Quote the rows below without any change, from the line with "At what coordinates should I click to accomplish: Refresh" to the line with "pos(821,166)", including both of those lines.

═════ LISTING ═════

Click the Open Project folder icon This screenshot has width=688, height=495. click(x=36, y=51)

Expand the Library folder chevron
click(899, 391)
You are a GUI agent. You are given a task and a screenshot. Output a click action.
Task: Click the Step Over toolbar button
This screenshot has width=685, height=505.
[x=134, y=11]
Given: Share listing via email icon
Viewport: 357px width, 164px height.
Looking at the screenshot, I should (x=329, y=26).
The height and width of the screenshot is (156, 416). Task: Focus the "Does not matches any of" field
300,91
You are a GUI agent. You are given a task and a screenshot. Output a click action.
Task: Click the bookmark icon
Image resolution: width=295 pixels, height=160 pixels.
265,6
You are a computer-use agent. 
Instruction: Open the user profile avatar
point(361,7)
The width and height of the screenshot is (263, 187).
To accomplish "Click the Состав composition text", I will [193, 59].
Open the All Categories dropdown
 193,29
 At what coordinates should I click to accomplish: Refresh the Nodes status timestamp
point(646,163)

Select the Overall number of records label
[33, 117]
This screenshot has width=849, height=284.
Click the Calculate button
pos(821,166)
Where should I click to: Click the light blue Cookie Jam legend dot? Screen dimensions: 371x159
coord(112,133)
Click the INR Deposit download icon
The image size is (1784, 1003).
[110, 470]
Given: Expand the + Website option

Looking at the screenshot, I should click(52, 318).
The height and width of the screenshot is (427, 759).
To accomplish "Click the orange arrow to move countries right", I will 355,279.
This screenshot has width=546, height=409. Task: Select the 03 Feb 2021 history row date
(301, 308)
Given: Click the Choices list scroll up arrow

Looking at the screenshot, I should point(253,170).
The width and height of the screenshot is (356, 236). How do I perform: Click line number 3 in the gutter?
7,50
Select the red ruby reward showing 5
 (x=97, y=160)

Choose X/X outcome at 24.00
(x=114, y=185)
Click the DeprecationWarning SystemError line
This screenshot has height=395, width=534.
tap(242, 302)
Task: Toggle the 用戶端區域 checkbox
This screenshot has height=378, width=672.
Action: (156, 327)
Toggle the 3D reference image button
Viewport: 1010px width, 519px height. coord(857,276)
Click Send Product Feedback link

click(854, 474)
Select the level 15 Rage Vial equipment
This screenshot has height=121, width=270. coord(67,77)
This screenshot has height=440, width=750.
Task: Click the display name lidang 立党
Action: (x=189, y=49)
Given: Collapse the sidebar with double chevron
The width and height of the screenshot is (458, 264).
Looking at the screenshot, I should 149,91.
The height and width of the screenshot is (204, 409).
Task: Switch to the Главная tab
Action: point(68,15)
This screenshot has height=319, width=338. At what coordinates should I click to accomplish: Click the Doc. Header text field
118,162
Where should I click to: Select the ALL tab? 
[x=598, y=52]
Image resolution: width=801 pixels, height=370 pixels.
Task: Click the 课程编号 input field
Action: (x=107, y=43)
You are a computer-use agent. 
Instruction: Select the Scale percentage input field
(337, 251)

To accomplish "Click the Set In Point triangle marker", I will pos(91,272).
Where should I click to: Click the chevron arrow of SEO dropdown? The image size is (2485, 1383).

═════

RESPONSE TO THE EXERCISE |
 At what coordinates should I click to accomplish: Refresh the Nodes status timestamp
point(646,163)

Select the Overall number of records label
[33, 117]
This screenshot has width=849, height=284.
Click the Calculate button
pos(821,166)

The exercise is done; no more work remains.